Hey, Reader, did I ever tell you about the time I had breakfast with Newt Gingrich? Well, actually, I didn’t eat anything so I’m not sure it really counts as breakfast. But it was in the suite of the Speaker of the House, and there was a tray full of Egg McMuffins (House Majority Leader Dick Armey was the only one eating), so perhaps it does qualify. It was a Saturday morning and Armey kept reminding us that he would much rather be back in Texas fishing. It was in the fall of 1995 and a newly elected Republican Speaker of the House and a Democratic President in the third year of his term were locked in a battle over the national debt (sound familiar?). Mr. Gingrich was trying to make political hay by refusing to enact legislation raising the federal debt limit. Robert Rubin, Secretary of the Treasury, was doing his best to keep the United States from defaulting on its obligations without violating the statutory limit on his authority to borrow. And me? I was the lead GAO (then called the General Accounting Office) attorney monitoring Mr. Rubin’s battle to keep the ship of state afloat. We had been summoned to the Speaker’s lair on that Egg McMuffin morning to report to Mr. Gingrich whether Secretary Rubin had violated the law.


So, you may ask, why is the Maven having these daydreams of former glory? Well, it’s the article in yesterday’s Times-Dispatch entitled “GOP lawmakers balk at raising debt ceiling.” The Associated Press article begins with “Some Republican lawmakers said Sunday they oppose raising the ceiling on the nation’s debt without tackling government spending.” Later in the article is the following paragraph:
“To some conservatives, refusing to raise the limit on the federal debt could be an effective tactic to force lawmakers to cut spending and face such contentious issues as the rising costs of Social Security, Medicare and other entitlement programs.”
The article also indicates that Representative Michele Bachman, Republican from Minnesota, is asking people to sign an online petition urging their representatives not to increase the debt limit. And finally, Representative Mike Kelly, Republican from Pennsylvania, a car dealer elected in November, is quoted as saying “Raising the debt ceiling, to me, is absolutely irresponsible.”

Trusted reader, does all this sound familiar to you? Hasn’t it been only eleven months since this maven pointed out to the world that all this ranting about raising the debt ceiling is merely a Republican tempest in a teapot? The Debt Ceiling And The Republican Hypocrisy I see no reason to bore you with the details, again, so let me just point out:
  1. The annual budget deficit is the difference between funds that have been dispersed from the Treasury (under authority contained in appropriations) and revenues that have been deposited in the Treasury.
  2. The national debt is the accumulation of all the annual budget deficits.
  3. The national debt can be decreased only by a reduction in Federal spending and an increase in Federal revenues.
  4. The debt ceiling is the statutory limit on the amount that the Secretary of the Treasury can borrow to satisfy the obligations of the United States.
  5. Congressional refusal to raise the debt ceiling will have no effect on the national debt.
  6. Allowing the United States to default on its obligations by refusing to raise the debt ceiling would produce an international economic disaster of unprecedented proportions.
So, beloved reader, contrary to the nonsense spewed by Republican representatives like Mike and Michele, refusing to raise the debt ceiling and thus forcing the United States to default on its obligations is the most irresponsible action that a member of the Congress can propose. If the Republican controlled House of Representatives is going to tackle the problem of the national debt, as its leaders promised before the election, it needs to get down to the serious task of bringing revenue and expenditures into balance. It needs to stop its propaganda and get down to governing.

1 comment:

BenMcT said...

You wrote, "If the Republican controlled House of Representatives is going to tackle the problem of the national debt, as its leaders promised before the election, it needs to get down to the serious task of bringing revenue and expenditures into balance."

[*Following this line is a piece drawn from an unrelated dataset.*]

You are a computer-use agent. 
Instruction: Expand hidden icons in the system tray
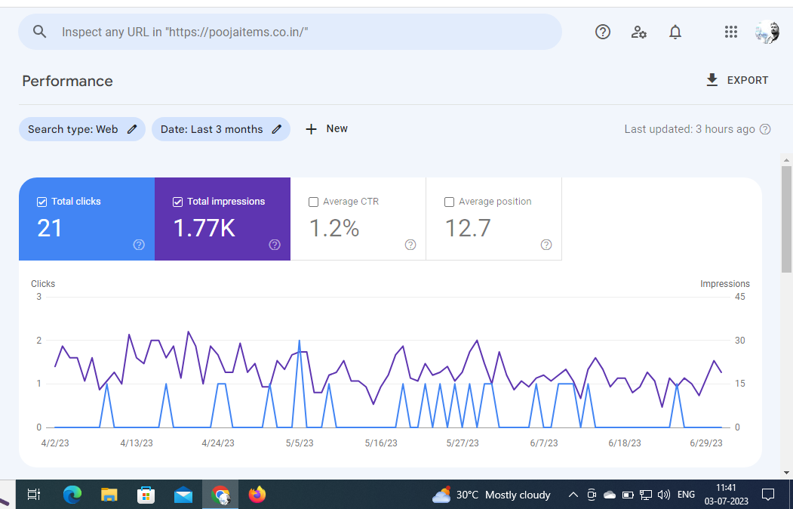click(573, 495)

As I understand the Republican strategy, the whole point of issuing the threat is to force the Obama administration to cooperate in "the serious task of bringing revenue and expenditures into balance" in order to avoid a catastrophic default. While I completely disagree with the GOP's preferred targets for cuts and their pathological aversion to any tax increases at all, I don't see any inherent contradition between means and ends.

There is no doubt that the ploy is extremely dangerous. But given Obama's well-established pattern of failing to call the Republicans' bluff when the stakes have been much, much lower,I'm not convinced it's a losing strategy.